Он действительно был великим тружеником и великим упрямцем, героическим упрямцем. И если бы не это, «страшная штука жизнь» давно бы сломила его, как впоследствии ломала она других, вслед за Сезанном пришедших постимпрессионистов: затравленного Гогена, погибшего в нищете на Маркизских островах, надорвавших свои силы, жизнью пожертвовавших своему искусству Ван-Гога и Тулуз-Лотрека. Сезанн выстоял и даже на склоне лет с удивлением (хотя и не без ставшего уже привычным недоверия) узнал славу, увидел, как рос к нему интерес у поколения художников начала XX столетия. Но славы пришлось ждать слишком долго, и заря ее совпала с закатом жизни Сезанна.
Жизнь Сезанна была, однако, не только драмой одиночества. Она была также и драмой вечных сомнений. Конечно, тому, чьи произведения регулярно освистывают, чье творчество не понимают и не ценят даже друзья, нетрудно впасть в сомнения, испытать недоверие к своим силам, коль скоро их кажется недостаточно для убеждения современников.

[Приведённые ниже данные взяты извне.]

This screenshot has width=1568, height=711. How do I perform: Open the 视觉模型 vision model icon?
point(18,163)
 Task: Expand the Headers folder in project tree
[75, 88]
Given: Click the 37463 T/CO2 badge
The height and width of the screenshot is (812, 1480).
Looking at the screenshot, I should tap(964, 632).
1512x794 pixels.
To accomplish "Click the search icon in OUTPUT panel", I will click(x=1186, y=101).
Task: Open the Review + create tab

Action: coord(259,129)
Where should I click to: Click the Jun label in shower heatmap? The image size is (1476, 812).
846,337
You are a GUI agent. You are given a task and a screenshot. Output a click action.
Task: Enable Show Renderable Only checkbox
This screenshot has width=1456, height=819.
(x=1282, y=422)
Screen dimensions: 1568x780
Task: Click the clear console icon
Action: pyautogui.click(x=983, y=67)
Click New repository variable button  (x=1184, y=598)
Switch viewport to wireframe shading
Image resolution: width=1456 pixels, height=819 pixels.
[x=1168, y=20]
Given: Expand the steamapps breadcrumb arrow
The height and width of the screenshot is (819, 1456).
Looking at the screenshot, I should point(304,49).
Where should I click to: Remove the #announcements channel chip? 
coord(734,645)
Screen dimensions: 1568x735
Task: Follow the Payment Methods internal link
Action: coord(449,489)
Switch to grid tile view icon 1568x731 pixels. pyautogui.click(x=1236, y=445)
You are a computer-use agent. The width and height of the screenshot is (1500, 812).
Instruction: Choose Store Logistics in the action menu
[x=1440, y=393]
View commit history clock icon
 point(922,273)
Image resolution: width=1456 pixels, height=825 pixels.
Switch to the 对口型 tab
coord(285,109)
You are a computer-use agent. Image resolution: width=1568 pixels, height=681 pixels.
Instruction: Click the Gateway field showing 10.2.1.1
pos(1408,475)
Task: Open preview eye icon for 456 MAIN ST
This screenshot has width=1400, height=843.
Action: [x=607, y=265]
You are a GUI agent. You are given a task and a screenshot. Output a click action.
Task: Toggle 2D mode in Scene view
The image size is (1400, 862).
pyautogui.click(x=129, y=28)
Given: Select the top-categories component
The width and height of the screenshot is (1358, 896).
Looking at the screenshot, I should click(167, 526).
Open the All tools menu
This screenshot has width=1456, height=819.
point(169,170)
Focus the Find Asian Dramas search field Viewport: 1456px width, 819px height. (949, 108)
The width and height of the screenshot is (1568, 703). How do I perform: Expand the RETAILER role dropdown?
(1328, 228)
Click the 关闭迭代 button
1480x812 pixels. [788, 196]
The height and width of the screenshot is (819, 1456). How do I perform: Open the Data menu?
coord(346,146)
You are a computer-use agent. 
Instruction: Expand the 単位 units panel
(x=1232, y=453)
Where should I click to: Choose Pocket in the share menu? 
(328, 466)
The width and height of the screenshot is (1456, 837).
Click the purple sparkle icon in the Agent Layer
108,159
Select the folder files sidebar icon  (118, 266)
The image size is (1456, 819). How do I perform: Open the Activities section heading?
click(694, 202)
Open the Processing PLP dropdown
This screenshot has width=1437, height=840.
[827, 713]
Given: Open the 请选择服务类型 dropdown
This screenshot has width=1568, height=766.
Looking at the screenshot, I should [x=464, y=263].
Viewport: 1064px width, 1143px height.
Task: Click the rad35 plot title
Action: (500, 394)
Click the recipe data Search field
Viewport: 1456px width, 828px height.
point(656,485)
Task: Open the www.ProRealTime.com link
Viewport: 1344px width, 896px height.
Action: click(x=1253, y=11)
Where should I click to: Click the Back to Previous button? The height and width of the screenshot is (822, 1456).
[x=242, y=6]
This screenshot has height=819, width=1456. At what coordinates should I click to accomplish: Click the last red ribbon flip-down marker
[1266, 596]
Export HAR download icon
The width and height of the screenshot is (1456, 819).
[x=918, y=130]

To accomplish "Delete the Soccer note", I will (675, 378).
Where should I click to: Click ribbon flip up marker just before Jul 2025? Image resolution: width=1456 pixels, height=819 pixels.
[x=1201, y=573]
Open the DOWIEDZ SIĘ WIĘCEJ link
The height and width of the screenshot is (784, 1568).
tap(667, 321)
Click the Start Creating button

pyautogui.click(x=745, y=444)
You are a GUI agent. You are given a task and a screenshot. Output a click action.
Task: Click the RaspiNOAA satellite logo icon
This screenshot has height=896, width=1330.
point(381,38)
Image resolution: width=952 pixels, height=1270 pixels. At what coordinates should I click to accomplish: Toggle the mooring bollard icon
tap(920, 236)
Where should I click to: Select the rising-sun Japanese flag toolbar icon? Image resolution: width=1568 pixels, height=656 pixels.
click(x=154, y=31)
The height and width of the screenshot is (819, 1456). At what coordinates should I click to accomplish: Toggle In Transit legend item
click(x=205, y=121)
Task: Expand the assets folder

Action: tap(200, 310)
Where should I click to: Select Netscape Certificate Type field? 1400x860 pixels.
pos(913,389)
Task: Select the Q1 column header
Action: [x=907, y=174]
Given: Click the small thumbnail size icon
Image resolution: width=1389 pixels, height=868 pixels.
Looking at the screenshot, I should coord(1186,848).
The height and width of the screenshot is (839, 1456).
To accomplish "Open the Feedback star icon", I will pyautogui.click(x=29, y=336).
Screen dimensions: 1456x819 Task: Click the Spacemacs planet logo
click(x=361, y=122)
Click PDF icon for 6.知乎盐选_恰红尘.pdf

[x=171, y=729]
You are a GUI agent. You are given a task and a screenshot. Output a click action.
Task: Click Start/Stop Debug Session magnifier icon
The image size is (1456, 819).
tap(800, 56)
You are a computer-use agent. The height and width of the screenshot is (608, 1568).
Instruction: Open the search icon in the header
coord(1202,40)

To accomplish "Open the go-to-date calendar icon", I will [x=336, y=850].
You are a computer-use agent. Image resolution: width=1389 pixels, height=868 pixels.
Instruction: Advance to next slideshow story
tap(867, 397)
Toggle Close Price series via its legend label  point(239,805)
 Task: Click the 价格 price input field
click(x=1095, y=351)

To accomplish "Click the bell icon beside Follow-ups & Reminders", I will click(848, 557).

Но эти терзания — ничто перед другой, на этот раз внутренней неуверенностью — сомнением в избранном пути. Ведь вопрос о признании твоего дела другими — это вопрос внешний. Подвижник, всецело уверовавший в то, что именно ему, и только ему, открыта истина, может им пренебречь. Но если перед этим подвижником каждый день возникает вопрос: прав ли он, верен ли его путь, приведет ли он к истине, тогда — горе такому подвижнику.
Минуты сомнений часты в жизни великих художников. Быть может, только один Рафаэль был столь счастлив, что почти не знал их. Это плодотворные сомнения, свидетельство непрерывного стремления творца ко все большему, а значит, и все с большим трудом достижимому совершенству. Но в XIX веке сомнения стали настоящим бичом каждого художника-новатора, и их, конечно, в огромной степени усиливали недоверие и враждебность современников У Сезанна же сомнения в правильности избранного пути, в достижимости поставленной цели приобретают ни с чем не сравнимую остроту. Даже в последние годы своей жизни, на заре своей всемирной славы он твердит: «Я не удовлетворен достигнутыми результатами...» «Достигну ли я цели, столь сильно желаемой и так долго преследуемой? Я хочу этого, но цель не достигнута, и смутное состояние болезненности будет владеть мною, пока не придет конец или пока я не сделаю вещь, более совершенную, чем прежде, и тем самым не подтвержу правоты моих теорий...» Впрочем, за этим следуют мужественные слова: «Итак, я продолжаю изучение» 228.
Академическая и салонная художественная критика и тогда и в последующие десятилетия беззастенчиво спекулировала этой не раз высказывавшейся Сезанном неуверенностью и неудовлетворенностью: чего уж ждать от того, кто сам не знает, чего хочет, сам не ведает, получится ли у него что-нибудь существенное! Но это была и есть чистейшая демагогия. И не только потому, что здесь имели место не муки бессилия 229, а муки творчества, ведомые лишь подлинным художникам, которым в отличие от самодовольных академистов как раз и свойственна величайшая требовательность к себе. Но главным образом потому, что цели, поставленные Сезанном перед собою, были необычайно значительны и необычайно новы.
Дело в том, что постимпрессионизм — это не просто одна из «школ» искусства XIX века, не одно из сменявших друг друга направлений, но исторический рубеж, водораздел двух огромных циклов истории мировой художественной культуры: искусства Нового времени, чьи способы видения и воплощения мира восходят к эпохе Возрождения, и искусства Новейшего времени, начавшего свое широкое развитие уже в XX веке. Постимпрессионисты — последние представители прежнего искусства и первые представители того, которому принадлежало будущее. Они переступали рубеж. Переступая его, они, естественно, подвергали сомнению традиции предшествовавшей эпохи — повторяю — не только традиции своих непосредственных предшественников — импрессионистов, но в еще большей мере всего искусства Нового времени.